Perceived immigration status has long been a protected category under the New York City Human Rights Law, and the commission has now issued guidance that “use of the term ‘illegal alien,’ among others, when used with intent to demean, humiliate, or harass a person, is illegal under the law.”
It’s important to note that this guidance does not affect all kinds of speech: The law covers workplace harassment, tenants’ rights, and public accommodation. Merely calling someone an illegal alien on the street, or threatening to call Immigration and Customs Enforcement on them, would not be illegal.

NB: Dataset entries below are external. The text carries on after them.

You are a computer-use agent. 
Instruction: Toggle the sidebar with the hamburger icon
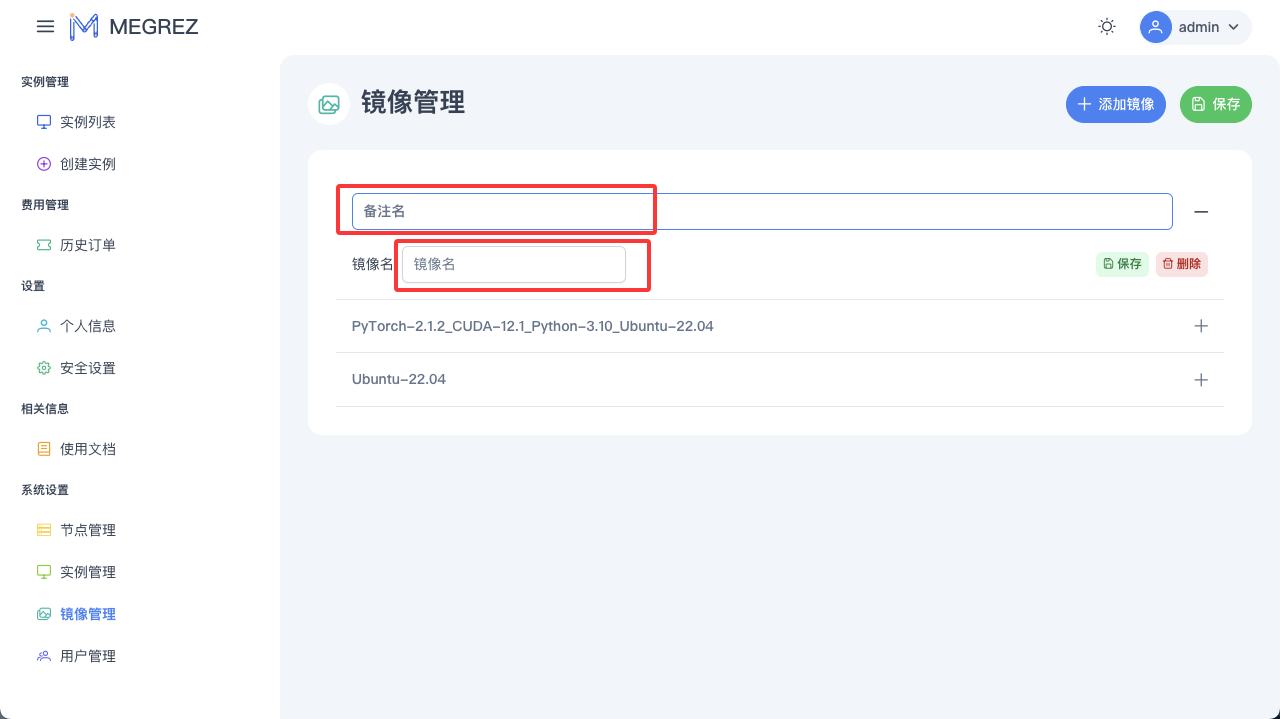click(x=45, y=26)
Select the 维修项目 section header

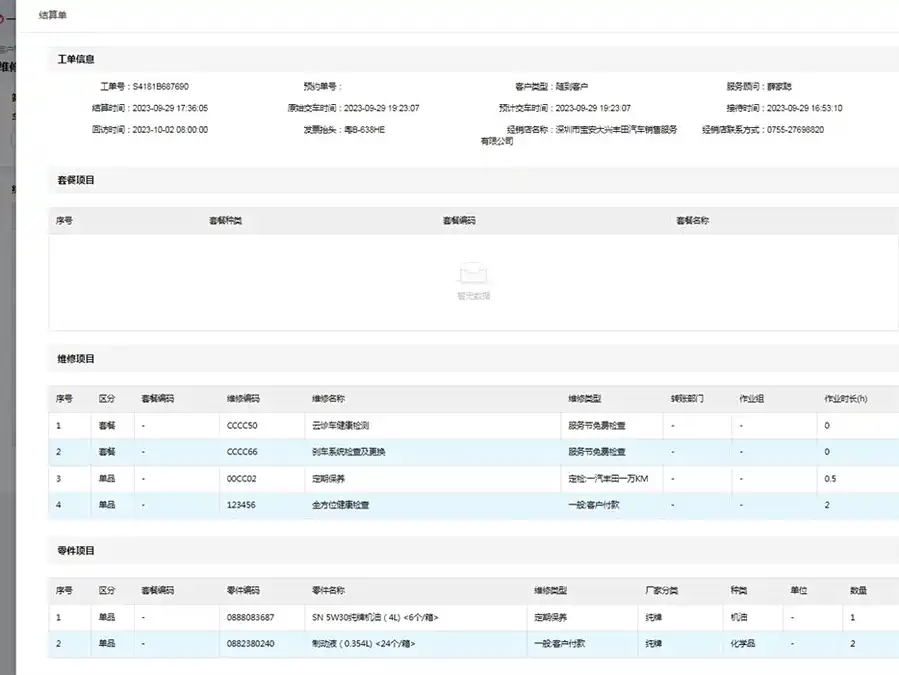[76, 358]
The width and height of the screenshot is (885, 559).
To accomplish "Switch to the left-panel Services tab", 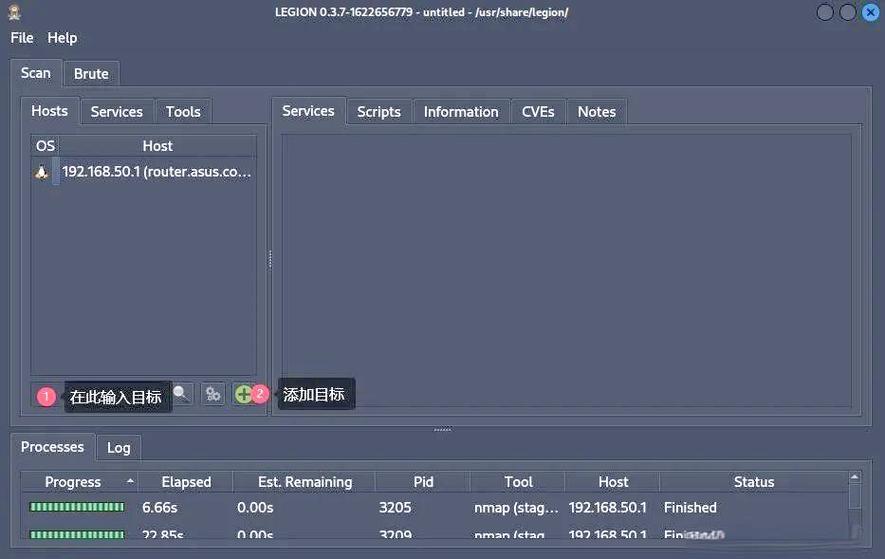I will 116,112.
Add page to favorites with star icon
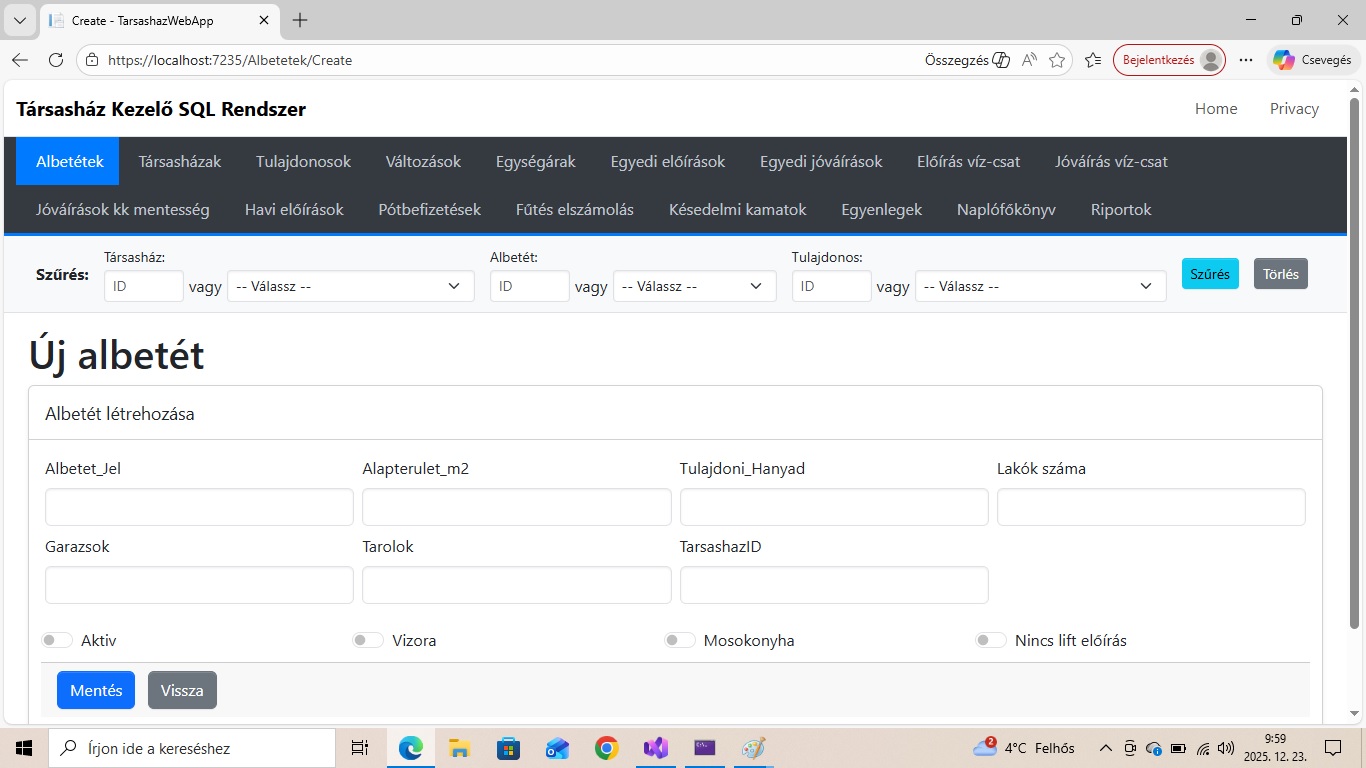This screenshot has width=1366, height=768. [x=1057, y=60]
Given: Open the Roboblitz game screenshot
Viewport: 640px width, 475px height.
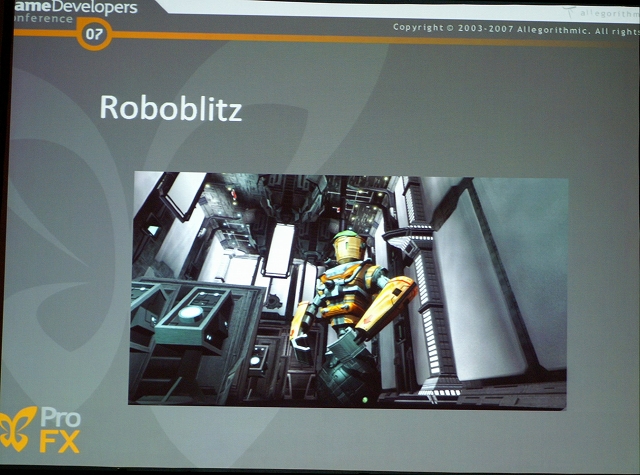Looking at the screenshot, I should click(347, 290).
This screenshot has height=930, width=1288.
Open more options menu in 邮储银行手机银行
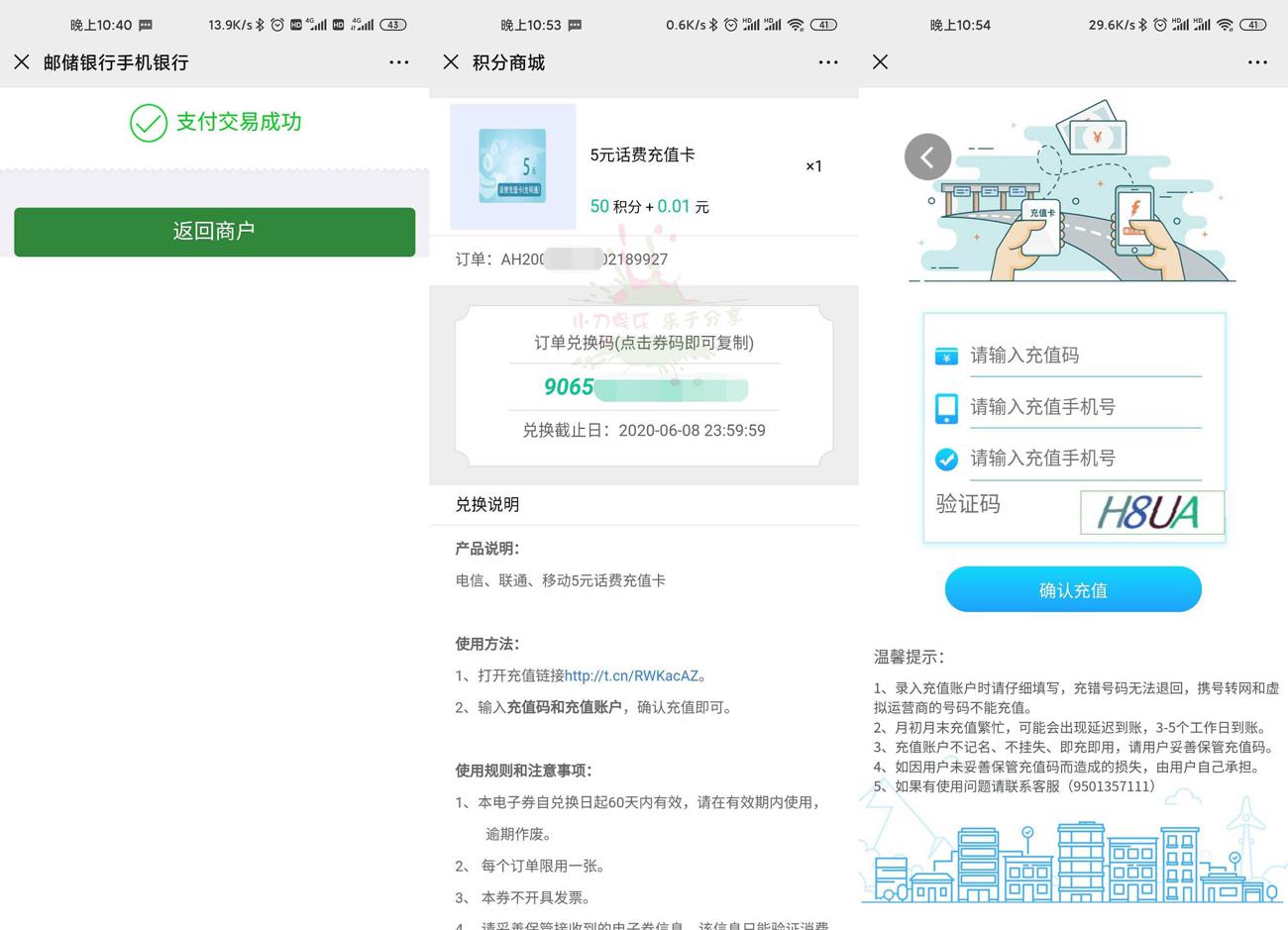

The courts have, of course, held that anti-discrimination ordinances can survive scrutiny, even if they appear to limit the free speech rights of employers and landlords. But NYC is going further here. The 30-page guidance notes, for instance, that “the severity or pervasiveness of the harassment is only relevant to damages. Even an employer’s single comment made in circumstances where that comment would signal discriminatory views about one’s immigration status or national origin may be enough to constitute harassment.”
That’s a problem, and one that might push the guidance into unconstitutional territory. Government decrees to prohibit free speech in the name of anti-harassment or anti-discrimination must come with certain limiting conditions to survive a First Amendment test.
“The Supreme Court requires that conduct be not just unwelcome, but also severe or pervasive enough to make the work environment both subjectively and objectively hostile, before it is legally considered harassment under federal law,” wrote Hans Bader, an attorney and former official in the Department of Education’s Office for Civil Rights. “Even the ‘severe or pervasive’ standard found in federal law is not sufficiently protective of speech, so it is alarming that New York City has eliminated that modest limit on liability.”
Bader’s entire post on the subject is worth reading in full. The government cannot simply prohibit people from making politically incorrect statements about undocumented people—it must limit the scope of anti-discrimination mandates in order to satisfy the broad free speech guarantees enjoyed by all people.